* WORK ORDER:
With the pictures left out, set down the line containing "The image size is (246, 259)." and each line after it to the end of the material, exactly as written.

◇ ◇ ◇ ◇

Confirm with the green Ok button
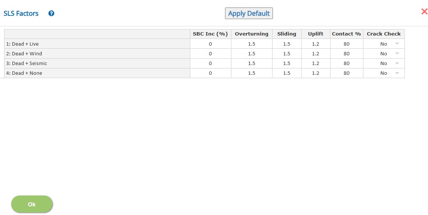This screenshot has width=428, height=215. [32, 204]
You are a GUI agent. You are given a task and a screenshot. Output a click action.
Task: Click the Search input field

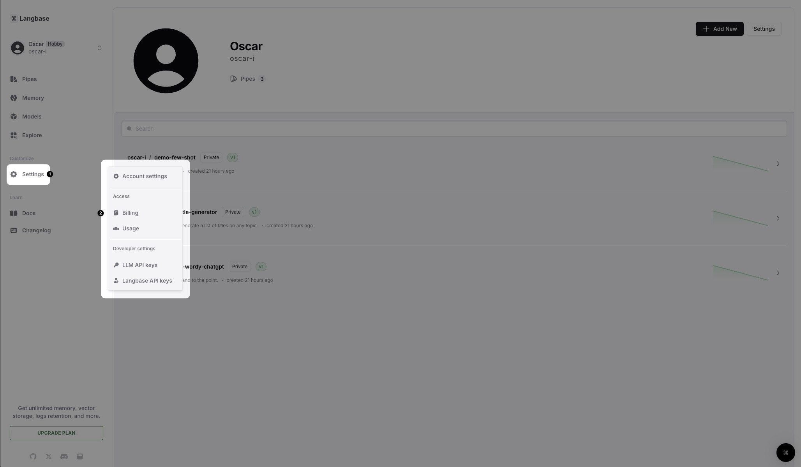coord(454,128)
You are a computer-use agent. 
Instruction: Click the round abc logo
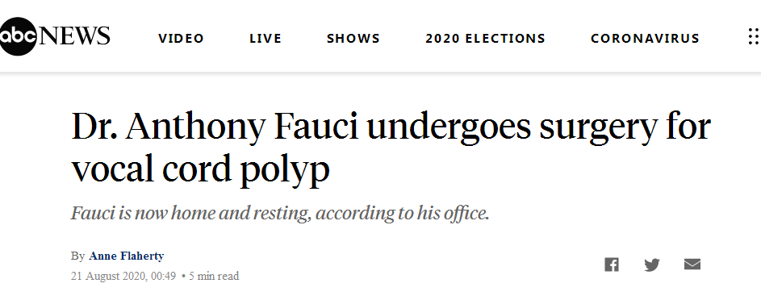17,37
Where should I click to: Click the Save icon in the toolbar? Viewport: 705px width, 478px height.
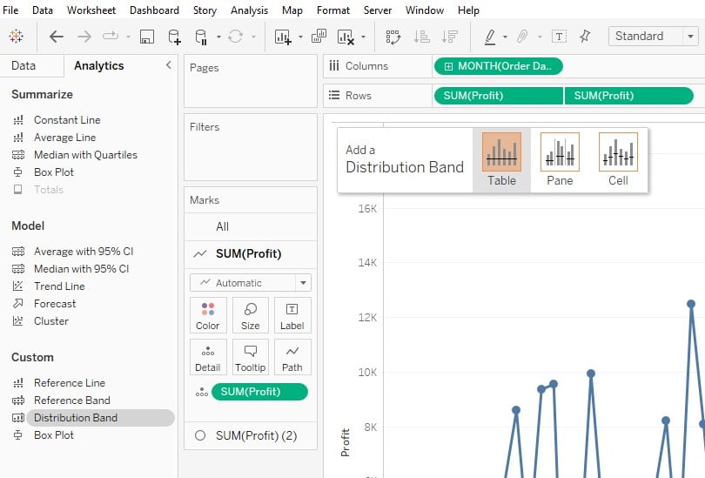coord(146,37)
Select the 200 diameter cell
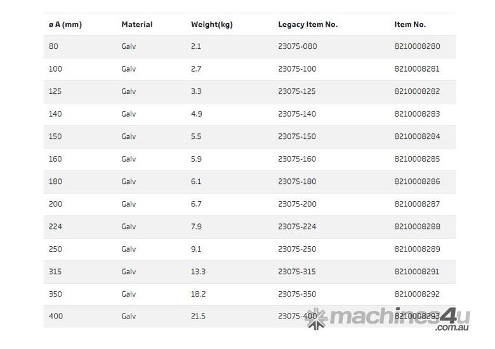 [x=56, y=204]
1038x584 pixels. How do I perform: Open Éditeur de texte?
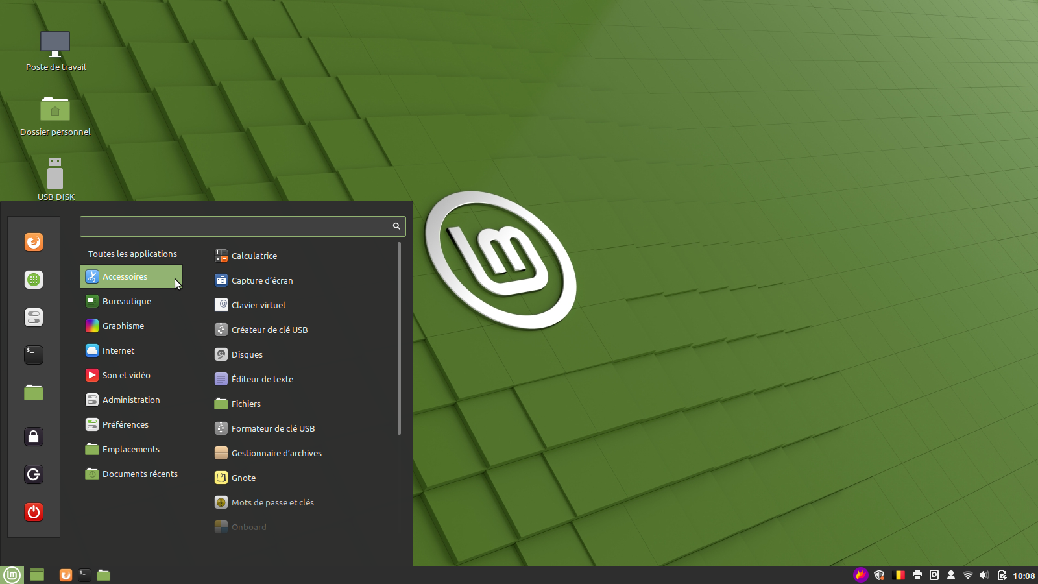click(262, 379)
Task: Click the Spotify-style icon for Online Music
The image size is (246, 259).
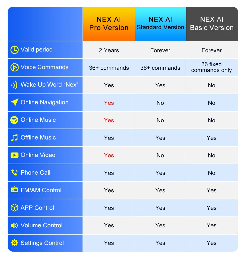Action: [14, 120]
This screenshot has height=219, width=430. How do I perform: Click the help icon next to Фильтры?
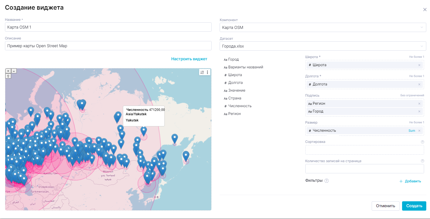[326, 181]
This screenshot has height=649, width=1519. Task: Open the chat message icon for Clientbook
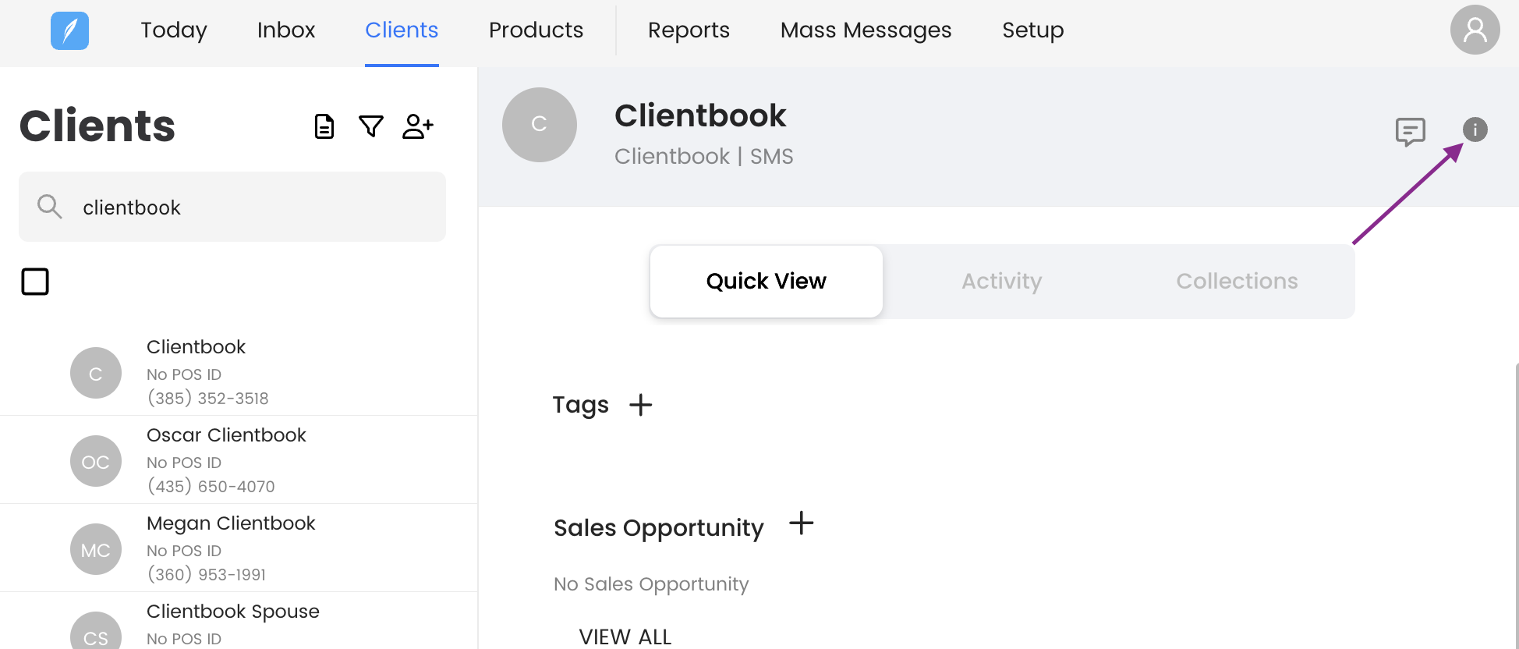point(1410,132)
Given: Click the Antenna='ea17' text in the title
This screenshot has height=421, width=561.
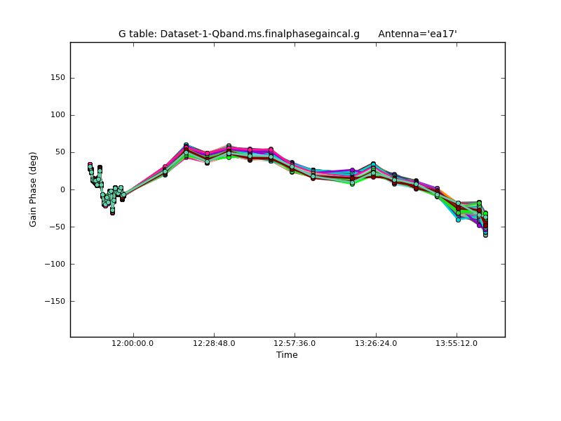Looking at the screenshot, I should (x=417, y=34).
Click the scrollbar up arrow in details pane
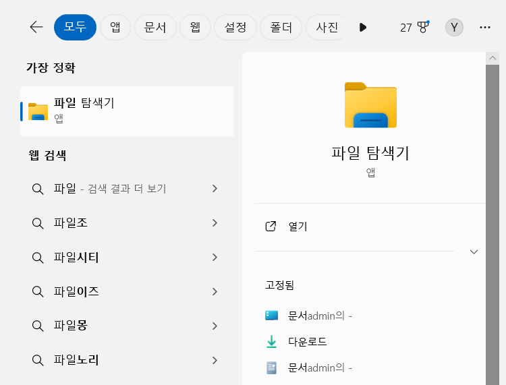The height and width of the screenshot is (385, 506). 493,59
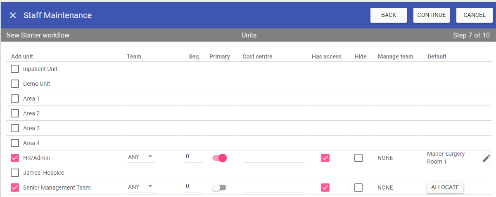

◇ ◇ ◇ ◇

* EXERCISE RESPONSE:
The image size is (246, 259).
Action: [14, 120]
This screenshot has height=219, width=430. How do I perform: Click the help icon next to Фильтры?
[326, 181]
This screenshot has height=649, width=1519. Task: Open the chat message icon for Clientbook
point(1410,132)
Given: Click the Antenna='ea17' text in the title
This screenshot has height=421, width=561.
Looking at the screenshot, I should (x=417, y=34).
Click the scrollbar up arrow in details pane
The height and width of the screenshot is (385, 506). 493,59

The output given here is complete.